** Opening Source data block **
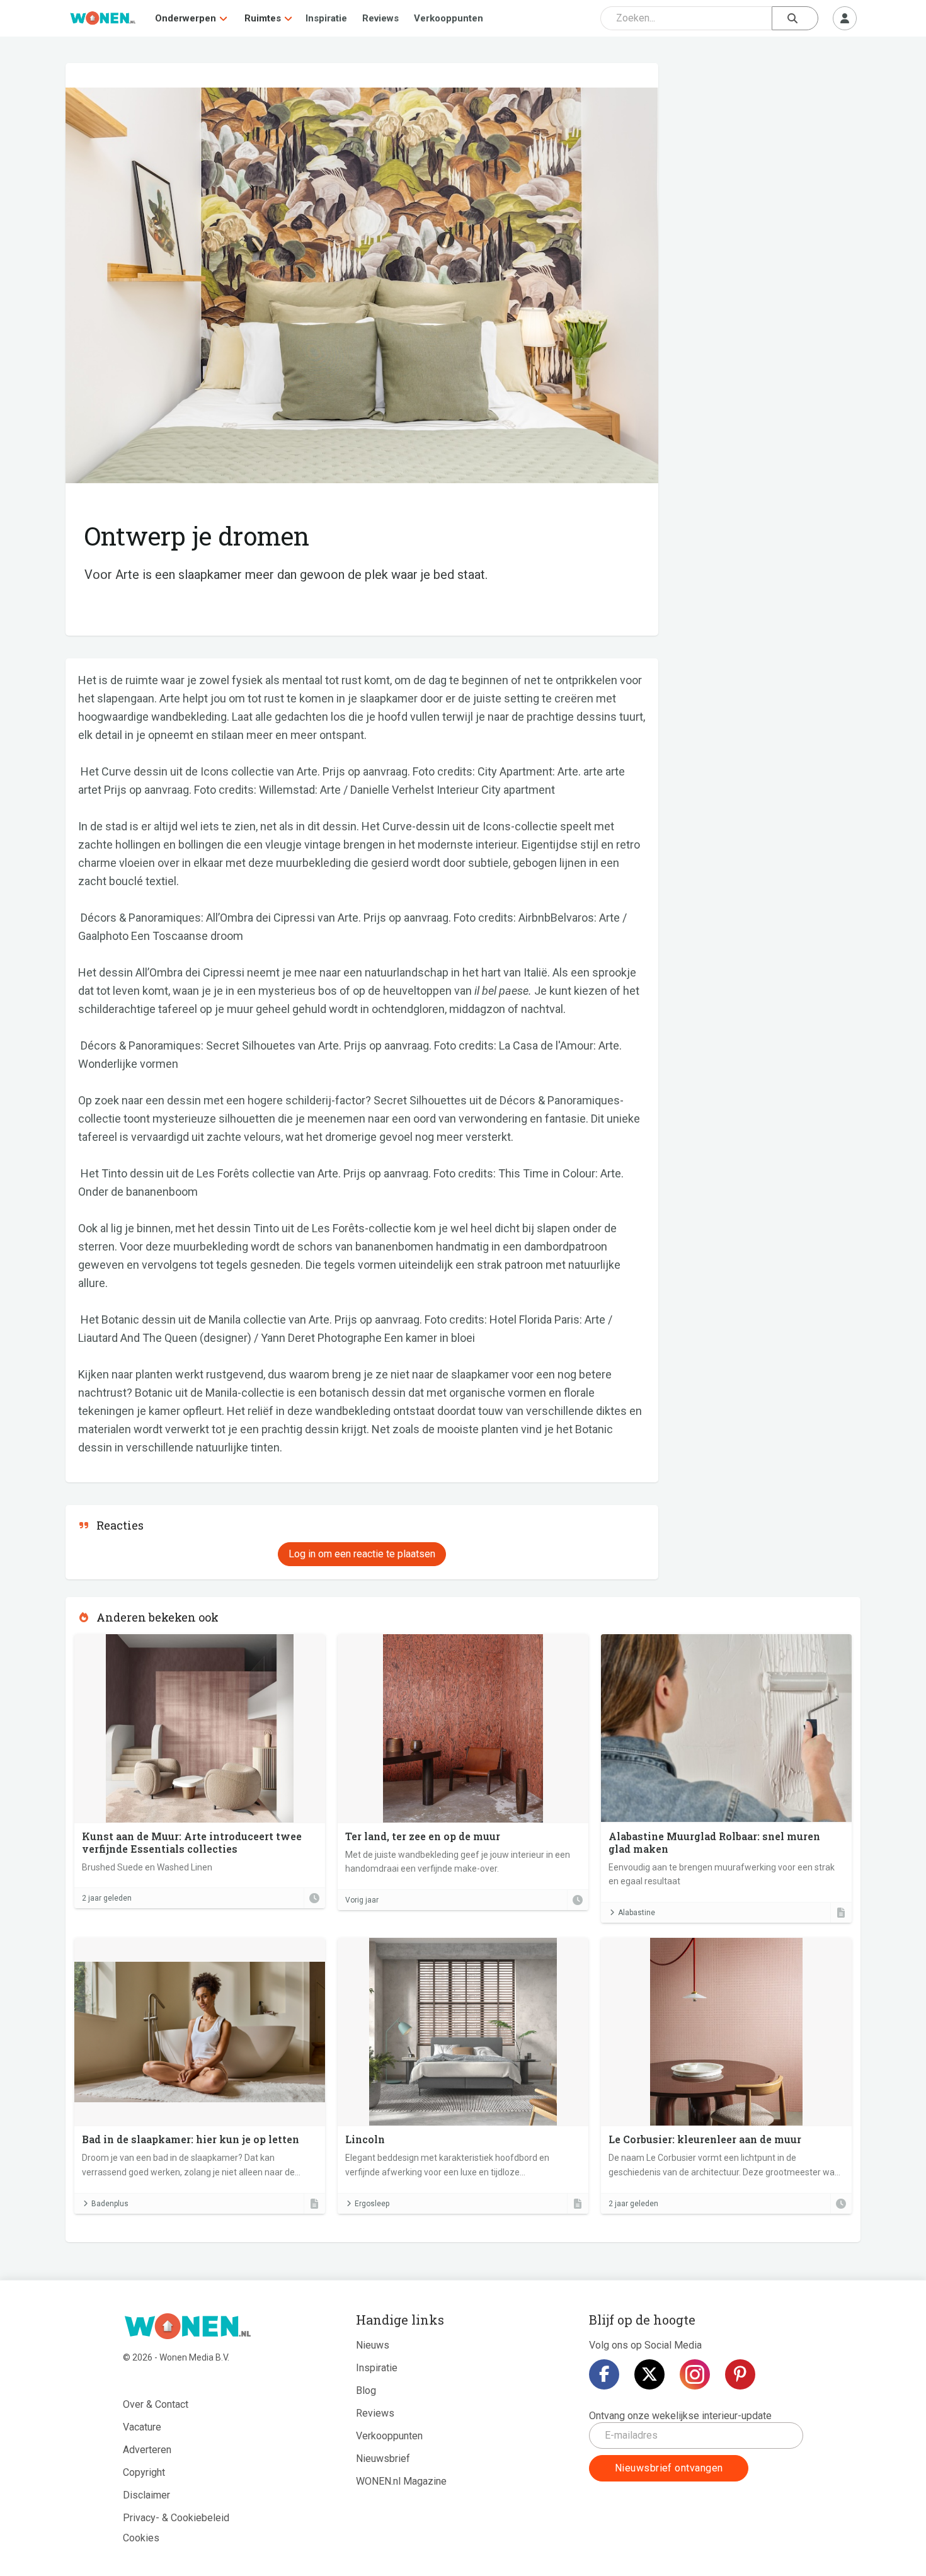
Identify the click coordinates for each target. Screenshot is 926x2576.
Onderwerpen (185, 18)
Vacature (142, 2427)
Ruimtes (262, 18)
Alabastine (636, 1912)
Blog (366, 2390)
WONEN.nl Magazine (401, 2481)
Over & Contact (155, 2404)
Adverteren (147, 2450)
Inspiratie (326, 18)
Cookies (141, 2538)
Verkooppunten (448, 18)
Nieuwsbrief (383, 2458)
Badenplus (110, 2203)
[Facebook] (604, 2374)
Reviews (380, 18)
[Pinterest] (740, 2374)
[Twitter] (649, 2374)
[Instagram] (695, 2374)
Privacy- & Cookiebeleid (176, 2518)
** Closing Source data block **
# Work to be completed
Exactly the lines from the one containing "[Facebook] (604, 2374)" to the final line of the data, both included, should be printed, and nothing more.

# Answer to this exercise
[Facebook] (604, 2374)
Reviews (380, 18)
[Pinterest] (740, 2374)
[Twitter] (649, 2374)
[Instagram] (695, 2374)
Privacy- & Cookiebeleid (176, 2518)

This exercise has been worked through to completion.